ぺぺは、少しずつサーラに近づいていました。
しかし、途中で倒れこんでしまいました。
でも、サーラは諦めずに必死に前に進もうとしていました。


サーラ「お願い、大天使様。私にもっと力をお貸しください。」


サーラが強く願うと、サーラの羽根が黄金色に輝き出しました。
段々、眩く光り出しました。そして、その羽根は大きくなり翼になりました。耳はさらにとがり、口は嘴に変わり、足や手の爪はさらに鋭くなり、奇声を上げました。


サーラ「キョキョーーン。
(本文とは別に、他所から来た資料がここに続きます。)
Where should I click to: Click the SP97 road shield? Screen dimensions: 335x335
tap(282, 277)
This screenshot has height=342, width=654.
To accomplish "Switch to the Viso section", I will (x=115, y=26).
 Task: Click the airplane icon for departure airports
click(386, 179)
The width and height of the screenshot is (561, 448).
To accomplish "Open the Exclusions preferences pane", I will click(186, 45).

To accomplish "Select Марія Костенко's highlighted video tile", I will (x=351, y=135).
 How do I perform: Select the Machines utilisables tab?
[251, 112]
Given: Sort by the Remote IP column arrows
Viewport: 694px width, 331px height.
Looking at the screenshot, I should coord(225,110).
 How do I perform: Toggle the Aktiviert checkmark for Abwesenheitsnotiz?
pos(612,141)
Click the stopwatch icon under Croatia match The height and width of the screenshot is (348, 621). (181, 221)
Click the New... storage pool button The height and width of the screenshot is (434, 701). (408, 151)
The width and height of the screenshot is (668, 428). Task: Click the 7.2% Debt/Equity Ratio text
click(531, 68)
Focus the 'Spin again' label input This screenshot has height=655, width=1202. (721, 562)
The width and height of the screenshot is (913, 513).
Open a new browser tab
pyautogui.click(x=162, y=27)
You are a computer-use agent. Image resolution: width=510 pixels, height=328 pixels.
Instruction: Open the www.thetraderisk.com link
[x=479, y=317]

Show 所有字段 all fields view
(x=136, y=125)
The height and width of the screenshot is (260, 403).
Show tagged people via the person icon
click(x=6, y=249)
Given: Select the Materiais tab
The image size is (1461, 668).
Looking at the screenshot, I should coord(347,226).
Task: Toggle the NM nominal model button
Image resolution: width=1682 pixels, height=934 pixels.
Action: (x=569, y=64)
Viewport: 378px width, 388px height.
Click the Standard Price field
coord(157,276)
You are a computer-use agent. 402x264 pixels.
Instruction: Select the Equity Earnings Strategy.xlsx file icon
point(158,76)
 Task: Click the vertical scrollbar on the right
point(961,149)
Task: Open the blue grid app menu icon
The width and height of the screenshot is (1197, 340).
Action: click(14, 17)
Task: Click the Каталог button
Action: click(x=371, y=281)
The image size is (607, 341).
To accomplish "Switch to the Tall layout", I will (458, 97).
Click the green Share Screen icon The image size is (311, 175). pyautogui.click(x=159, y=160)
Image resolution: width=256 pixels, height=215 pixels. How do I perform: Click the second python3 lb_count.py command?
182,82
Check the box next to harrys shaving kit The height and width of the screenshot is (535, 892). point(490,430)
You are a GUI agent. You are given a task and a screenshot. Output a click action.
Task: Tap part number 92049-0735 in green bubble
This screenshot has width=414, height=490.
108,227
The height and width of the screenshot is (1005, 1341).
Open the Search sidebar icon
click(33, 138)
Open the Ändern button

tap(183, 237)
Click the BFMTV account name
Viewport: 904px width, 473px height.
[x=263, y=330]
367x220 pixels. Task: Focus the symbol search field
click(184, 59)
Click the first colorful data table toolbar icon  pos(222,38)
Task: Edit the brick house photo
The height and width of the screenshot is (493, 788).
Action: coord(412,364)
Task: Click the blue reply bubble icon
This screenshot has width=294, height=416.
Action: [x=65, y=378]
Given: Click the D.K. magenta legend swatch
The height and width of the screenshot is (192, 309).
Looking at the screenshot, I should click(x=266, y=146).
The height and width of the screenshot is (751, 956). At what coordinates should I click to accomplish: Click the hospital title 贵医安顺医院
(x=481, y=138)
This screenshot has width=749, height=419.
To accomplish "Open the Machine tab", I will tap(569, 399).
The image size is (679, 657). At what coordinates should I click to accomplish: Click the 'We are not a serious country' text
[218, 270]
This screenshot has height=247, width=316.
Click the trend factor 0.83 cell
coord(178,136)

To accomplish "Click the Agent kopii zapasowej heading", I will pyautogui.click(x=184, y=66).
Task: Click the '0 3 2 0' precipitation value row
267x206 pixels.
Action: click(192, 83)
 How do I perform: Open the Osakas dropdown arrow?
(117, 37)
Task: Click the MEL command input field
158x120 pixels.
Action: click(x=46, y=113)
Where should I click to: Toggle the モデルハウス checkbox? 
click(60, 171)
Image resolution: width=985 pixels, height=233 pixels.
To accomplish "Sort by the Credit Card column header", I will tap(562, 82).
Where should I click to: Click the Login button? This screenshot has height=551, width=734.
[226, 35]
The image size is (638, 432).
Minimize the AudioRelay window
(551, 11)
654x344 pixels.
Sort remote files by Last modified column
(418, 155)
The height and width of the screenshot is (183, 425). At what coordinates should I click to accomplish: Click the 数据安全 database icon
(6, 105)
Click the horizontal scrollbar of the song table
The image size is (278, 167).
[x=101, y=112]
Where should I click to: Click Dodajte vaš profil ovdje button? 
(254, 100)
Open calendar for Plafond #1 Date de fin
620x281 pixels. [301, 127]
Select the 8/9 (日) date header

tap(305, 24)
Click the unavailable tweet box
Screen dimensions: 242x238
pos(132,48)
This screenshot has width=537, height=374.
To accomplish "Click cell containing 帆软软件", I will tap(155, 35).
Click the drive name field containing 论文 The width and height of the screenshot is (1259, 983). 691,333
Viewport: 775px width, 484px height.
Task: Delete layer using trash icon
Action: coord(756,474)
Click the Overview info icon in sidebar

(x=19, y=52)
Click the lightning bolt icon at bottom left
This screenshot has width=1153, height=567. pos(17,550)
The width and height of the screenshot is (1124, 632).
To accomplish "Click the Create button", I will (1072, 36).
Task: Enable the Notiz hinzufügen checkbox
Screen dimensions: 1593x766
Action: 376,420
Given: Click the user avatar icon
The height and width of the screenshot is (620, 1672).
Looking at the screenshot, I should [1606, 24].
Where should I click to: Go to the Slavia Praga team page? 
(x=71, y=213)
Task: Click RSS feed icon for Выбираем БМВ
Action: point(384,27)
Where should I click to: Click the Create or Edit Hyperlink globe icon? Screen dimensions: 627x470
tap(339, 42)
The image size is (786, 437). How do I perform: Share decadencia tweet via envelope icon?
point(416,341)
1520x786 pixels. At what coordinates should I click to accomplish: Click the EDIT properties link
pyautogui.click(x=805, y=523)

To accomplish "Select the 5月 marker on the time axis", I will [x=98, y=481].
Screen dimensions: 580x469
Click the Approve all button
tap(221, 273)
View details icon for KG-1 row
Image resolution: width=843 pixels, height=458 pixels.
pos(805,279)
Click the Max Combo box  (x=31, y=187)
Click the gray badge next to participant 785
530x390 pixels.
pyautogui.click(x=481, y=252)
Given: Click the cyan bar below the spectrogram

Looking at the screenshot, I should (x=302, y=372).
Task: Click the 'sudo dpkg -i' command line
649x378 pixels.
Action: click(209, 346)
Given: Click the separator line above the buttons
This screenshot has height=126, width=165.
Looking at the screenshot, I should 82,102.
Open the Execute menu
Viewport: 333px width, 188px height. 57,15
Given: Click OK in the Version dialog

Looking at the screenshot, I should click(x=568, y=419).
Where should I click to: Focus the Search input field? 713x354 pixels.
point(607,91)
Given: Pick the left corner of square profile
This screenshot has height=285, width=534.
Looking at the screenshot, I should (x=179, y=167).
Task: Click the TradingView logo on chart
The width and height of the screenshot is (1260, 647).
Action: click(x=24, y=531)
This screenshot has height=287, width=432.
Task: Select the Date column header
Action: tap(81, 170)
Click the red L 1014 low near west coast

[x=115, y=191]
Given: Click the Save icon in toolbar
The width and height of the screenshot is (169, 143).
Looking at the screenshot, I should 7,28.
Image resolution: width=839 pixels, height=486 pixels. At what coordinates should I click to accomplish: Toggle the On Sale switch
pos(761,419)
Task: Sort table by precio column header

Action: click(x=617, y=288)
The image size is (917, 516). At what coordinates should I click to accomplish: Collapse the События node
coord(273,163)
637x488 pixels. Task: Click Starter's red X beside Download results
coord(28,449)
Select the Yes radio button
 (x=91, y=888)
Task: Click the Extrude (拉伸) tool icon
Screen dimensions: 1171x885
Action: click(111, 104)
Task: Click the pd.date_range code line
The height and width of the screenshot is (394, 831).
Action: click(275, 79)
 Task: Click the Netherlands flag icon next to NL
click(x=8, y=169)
」


サーラは、鳴き声を発すると、翼をバサバサと動かしました。


邪悪なもの「な、何だ?こやつは…。



う、うおお、後ろにいられない。」


サーラは、背後にいた邪悪なものが離れたのを機に振り向き、一気に赤い炎を嘴から吐きました。
一瞬にして邪悪なものは、灰になりました。
そして、ゼルベルグの背後にいる邪悪なものに狙いを定め、物凄い早さで飛んでいくと、嘴で鋭く攻撃をしました。
そして、邪悪なものを宙に放り投げると、嘴から炎を吐き出しました。


ゼルベルグは、唖然とし、声も出ませんでした。


サーラは、一鳴きすると、元の天使の姿に戻りました。
そして、ぺぺに近寄り、涙でぺぺの背中の傷を癒しました。


サーラ「ぺぺ、ぺぺ。大丈夫?」


ぺぺは、ゆっくりと目を開きました。


ぺぺ「あ、あれ、僕は一体…。


邪悪なものは?」


サーラ「もう、いないわ。」


ぺぺ「サーラ?」


ぺぺは、ゼルベルグの方に目をやりました。
ゼルベルグは、何も言わず、ただ呆然としていました。


ぺぺ「ゼルベルグ、大丈夫?」


ゼルベルグ「…………ああ、大丈夫だ。」


ぺぺ「サーラ、何かあったの?


というか、邪悪なものはどうやって倒したの?」


ゼルベルグ「ぺぺ!ぺぺ!

ぺぺ、それだけは聞くな。

いいか。」


ぺぺ「え?何で?」


ゼルベルグ「いいから、早く次行くぞ。」


ぺぺ「へんなやつ。


ねぇ、サーラ。」


サーラは、満面の笑みで返しました。






※この物語はフィクションです。登場人物は架空であり、出来事は実際とは関係ありません。